*** Source data Section Begins ***
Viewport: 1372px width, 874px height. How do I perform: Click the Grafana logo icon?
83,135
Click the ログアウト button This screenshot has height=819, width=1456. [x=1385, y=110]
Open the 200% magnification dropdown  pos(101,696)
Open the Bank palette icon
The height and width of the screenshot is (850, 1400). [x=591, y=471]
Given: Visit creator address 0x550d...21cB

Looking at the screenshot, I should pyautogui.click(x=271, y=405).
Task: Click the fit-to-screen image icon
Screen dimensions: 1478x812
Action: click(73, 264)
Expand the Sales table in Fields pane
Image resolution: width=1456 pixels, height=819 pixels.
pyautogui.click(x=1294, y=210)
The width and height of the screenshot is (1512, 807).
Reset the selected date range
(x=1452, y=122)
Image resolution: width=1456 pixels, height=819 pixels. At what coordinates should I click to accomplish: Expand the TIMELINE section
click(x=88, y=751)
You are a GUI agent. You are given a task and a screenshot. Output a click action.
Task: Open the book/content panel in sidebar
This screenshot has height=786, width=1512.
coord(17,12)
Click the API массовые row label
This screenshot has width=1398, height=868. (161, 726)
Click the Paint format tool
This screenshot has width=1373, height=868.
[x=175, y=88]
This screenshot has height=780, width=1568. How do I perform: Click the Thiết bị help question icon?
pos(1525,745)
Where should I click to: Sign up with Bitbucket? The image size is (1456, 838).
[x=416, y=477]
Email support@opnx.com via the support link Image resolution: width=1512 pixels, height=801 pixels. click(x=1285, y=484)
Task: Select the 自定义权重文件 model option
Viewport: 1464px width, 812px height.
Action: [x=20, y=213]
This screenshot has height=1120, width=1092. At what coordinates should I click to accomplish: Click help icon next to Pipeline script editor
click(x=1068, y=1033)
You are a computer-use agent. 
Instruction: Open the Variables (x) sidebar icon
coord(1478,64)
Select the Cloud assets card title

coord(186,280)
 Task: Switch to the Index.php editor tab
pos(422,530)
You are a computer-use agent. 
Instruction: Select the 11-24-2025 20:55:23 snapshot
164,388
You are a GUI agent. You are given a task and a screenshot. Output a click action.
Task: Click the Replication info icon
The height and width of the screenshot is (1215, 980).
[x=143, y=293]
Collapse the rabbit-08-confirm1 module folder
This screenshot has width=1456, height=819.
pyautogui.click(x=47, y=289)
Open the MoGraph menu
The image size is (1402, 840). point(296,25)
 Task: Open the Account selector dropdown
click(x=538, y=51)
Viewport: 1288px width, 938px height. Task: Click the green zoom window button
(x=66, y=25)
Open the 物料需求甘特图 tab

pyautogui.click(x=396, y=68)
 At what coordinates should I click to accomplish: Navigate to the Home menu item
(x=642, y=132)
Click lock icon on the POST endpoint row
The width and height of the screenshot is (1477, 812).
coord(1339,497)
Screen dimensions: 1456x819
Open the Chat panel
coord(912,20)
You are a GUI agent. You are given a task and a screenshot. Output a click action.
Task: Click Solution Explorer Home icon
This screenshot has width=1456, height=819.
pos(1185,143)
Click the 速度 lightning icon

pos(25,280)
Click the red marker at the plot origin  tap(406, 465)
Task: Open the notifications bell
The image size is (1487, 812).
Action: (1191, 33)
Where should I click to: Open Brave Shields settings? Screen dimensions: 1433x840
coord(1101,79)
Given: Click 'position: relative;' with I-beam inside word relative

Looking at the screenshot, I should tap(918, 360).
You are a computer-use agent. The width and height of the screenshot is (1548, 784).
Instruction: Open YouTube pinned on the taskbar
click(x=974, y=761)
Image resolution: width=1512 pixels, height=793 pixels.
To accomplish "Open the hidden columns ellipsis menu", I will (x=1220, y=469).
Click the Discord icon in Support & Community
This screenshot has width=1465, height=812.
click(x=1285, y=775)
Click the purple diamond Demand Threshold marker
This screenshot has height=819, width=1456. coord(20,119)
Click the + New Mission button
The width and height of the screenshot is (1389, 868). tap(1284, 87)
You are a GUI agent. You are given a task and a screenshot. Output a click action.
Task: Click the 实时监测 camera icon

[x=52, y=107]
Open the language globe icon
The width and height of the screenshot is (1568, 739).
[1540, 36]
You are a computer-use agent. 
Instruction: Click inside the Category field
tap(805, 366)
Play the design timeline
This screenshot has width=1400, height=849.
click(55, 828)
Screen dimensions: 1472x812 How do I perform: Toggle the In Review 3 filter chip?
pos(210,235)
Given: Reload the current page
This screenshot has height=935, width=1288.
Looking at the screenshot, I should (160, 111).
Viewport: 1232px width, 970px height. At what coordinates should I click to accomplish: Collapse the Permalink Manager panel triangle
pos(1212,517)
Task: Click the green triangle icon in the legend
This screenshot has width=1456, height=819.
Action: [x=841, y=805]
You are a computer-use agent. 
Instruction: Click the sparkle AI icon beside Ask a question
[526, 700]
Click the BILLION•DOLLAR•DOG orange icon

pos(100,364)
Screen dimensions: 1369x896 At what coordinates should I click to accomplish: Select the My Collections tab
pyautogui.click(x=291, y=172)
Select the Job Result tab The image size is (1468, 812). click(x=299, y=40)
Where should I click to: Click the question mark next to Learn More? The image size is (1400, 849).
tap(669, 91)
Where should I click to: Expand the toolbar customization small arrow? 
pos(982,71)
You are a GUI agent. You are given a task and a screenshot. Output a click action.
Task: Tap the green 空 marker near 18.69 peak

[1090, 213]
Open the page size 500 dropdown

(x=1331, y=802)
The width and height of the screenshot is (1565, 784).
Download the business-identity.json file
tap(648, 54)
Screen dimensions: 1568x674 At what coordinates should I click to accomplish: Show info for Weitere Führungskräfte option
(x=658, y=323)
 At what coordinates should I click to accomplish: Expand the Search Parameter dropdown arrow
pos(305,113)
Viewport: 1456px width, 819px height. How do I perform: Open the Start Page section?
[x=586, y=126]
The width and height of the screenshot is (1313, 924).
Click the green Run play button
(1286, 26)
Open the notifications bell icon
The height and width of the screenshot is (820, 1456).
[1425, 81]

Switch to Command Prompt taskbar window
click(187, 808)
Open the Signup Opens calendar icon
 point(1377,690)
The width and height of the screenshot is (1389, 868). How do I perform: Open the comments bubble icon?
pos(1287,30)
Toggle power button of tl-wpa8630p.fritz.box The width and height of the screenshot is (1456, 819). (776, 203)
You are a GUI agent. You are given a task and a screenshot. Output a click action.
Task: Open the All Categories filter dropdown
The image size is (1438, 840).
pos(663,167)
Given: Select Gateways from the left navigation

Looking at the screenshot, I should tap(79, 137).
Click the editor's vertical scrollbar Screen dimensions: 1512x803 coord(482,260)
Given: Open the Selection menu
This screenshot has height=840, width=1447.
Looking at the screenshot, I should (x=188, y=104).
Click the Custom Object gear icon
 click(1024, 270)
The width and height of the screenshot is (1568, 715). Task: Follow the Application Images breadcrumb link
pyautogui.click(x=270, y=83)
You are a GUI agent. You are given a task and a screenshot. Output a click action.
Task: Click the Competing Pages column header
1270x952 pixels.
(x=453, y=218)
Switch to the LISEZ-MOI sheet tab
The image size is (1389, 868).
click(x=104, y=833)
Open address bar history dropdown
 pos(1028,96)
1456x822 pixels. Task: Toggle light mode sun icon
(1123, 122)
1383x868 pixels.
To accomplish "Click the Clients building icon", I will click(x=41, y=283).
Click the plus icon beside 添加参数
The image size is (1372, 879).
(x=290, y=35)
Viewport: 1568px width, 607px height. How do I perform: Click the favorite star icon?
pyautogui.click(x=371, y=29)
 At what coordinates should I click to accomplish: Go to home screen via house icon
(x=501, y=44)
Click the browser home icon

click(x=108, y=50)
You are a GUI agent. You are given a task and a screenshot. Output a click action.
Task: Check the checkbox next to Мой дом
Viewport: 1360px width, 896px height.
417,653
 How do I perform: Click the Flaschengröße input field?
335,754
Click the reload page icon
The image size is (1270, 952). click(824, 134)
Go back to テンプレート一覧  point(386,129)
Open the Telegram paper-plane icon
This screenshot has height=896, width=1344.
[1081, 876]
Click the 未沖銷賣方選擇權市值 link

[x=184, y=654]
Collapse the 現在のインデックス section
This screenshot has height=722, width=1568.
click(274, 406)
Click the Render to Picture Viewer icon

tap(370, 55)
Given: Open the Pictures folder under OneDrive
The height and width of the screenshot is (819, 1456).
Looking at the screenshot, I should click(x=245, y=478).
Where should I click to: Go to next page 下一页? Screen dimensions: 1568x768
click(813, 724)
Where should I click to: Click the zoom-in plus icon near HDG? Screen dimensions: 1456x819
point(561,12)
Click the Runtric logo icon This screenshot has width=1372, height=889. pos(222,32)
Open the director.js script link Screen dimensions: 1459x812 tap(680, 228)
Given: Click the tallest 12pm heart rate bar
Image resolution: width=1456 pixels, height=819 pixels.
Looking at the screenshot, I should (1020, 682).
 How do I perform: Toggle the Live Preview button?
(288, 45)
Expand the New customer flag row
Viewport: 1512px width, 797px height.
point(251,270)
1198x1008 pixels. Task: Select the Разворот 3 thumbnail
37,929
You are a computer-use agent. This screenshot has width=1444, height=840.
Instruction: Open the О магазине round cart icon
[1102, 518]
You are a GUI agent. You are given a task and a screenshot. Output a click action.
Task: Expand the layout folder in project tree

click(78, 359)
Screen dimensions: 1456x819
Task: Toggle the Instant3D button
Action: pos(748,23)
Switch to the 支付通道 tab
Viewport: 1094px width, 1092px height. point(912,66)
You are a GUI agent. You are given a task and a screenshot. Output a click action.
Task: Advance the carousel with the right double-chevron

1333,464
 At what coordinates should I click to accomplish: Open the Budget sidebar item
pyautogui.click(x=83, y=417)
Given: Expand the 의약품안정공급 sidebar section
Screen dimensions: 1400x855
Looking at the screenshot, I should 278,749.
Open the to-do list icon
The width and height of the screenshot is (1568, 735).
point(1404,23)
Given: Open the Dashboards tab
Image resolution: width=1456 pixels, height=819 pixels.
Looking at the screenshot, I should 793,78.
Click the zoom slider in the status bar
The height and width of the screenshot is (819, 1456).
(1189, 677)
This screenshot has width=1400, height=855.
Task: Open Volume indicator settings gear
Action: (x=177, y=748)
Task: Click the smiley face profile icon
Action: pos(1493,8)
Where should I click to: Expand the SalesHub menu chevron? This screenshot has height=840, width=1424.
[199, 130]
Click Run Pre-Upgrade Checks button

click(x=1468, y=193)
*** Source data Section Ends ***
* **Exercise instructions**: Taking the entries above, print exactly the lines starting at the line with "Instruction: Open the Variables" and ending at the line with "Task: Click the Replication info icon", both included.

* **Task solution**:
Instruction: Open the Variables (x) sidebar icon
coord(1478,64)
Select the Cloud assets card title

coord(186,280)
 Task: Switch to the Index.php editor tab
pos(422,530)
You are a computer-use agent. 
Instruction: Select the 11-24-2025 20:55:23 snapshot
164,388
You are a GUI agent. You are given a task and a screenshot. Output a click action.
Task: Click the Replication info icon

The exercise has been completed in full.